Passage:
<<<<
Rachel Wasserman is the founder of Wasserman Business Law and is a fellow at Social Capital Partners and the Canadian Anti-Monopoly Project.

This week, The Globe and Mail reported that Wealthsimple has received approval from the Canadian Investment Regulatory Organization to offer prediction trading in Canada.

Unlike the American platforms Polymarket and Kalshi, Wealthsimple will only be permitted to offer “contracts” tied to economic indicators, financial markets and climate trends, not sports or elections.

This may help Wealthsimple placate provincial securities regulators, who have not looked favourably on prediction markets in the past.

But while the enhanced restrictions on prediction markets are helpful, they don’t alleviate the problem at hand.

What’s in store for Canada as financial firms bet on prediction markets

Today Wealthsimple is allowed to offer a limited form of betting. Who knows what it will be allowed to do tomorrow? Hot on the heels of Wealthsimple, Questrade has said it wants to enter the market as well.

Across the United States., lawsuits are piling up to challenge whether these prediction markets should be treated as federally regulated financial exchanges or state-licenced sportsbooks. Two U.S. senators have also introduced legislation called the Prediction Markets Are Gambling Act.

If it looks like a duck, swims like a duck, and quacks like a duck, then it probably is a duck.
>>>>
Dataset excerpt:
<<<<
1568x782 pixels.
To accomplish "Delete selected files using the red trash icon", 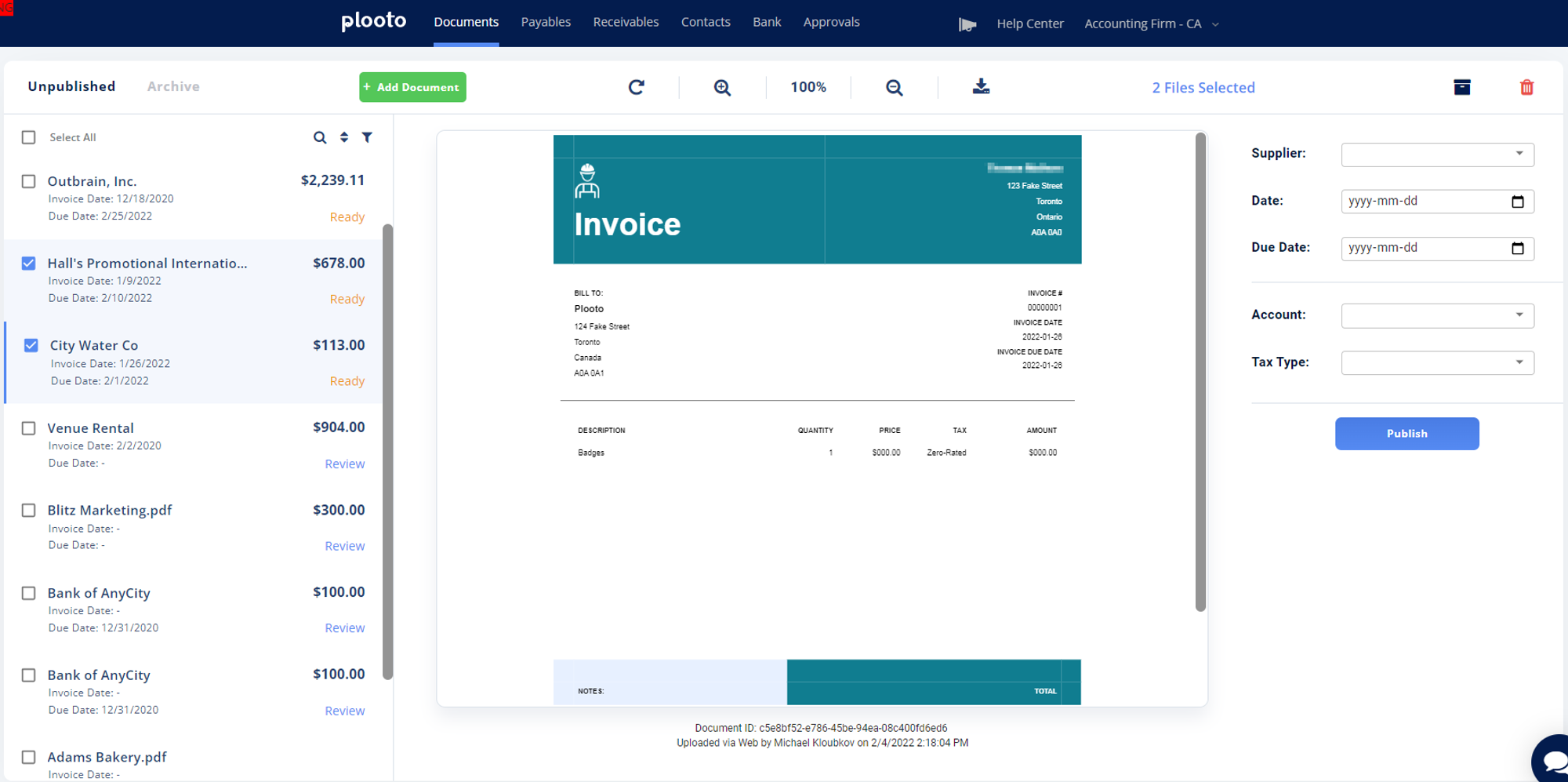I will click(1526, 87).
>>>>
What is being asked:
Update the passage on prediction markets in Canada, starting at "Rachel Wasserman is" and ending at "trading in Canada.", so that "the online brokerage" appears wherever "Wealthsimple" stood.

Exercise response:
Rachel Wasserman is the founder of Wasserman Business Law and is a fellow at Social Capital Partners and the Canadian Anti-Monopoly Project.

This week, The Globe and Mail reported that the online brokerage has received approval from the Canadian Investment Regulatory Organization to offer prediction trading in Canada.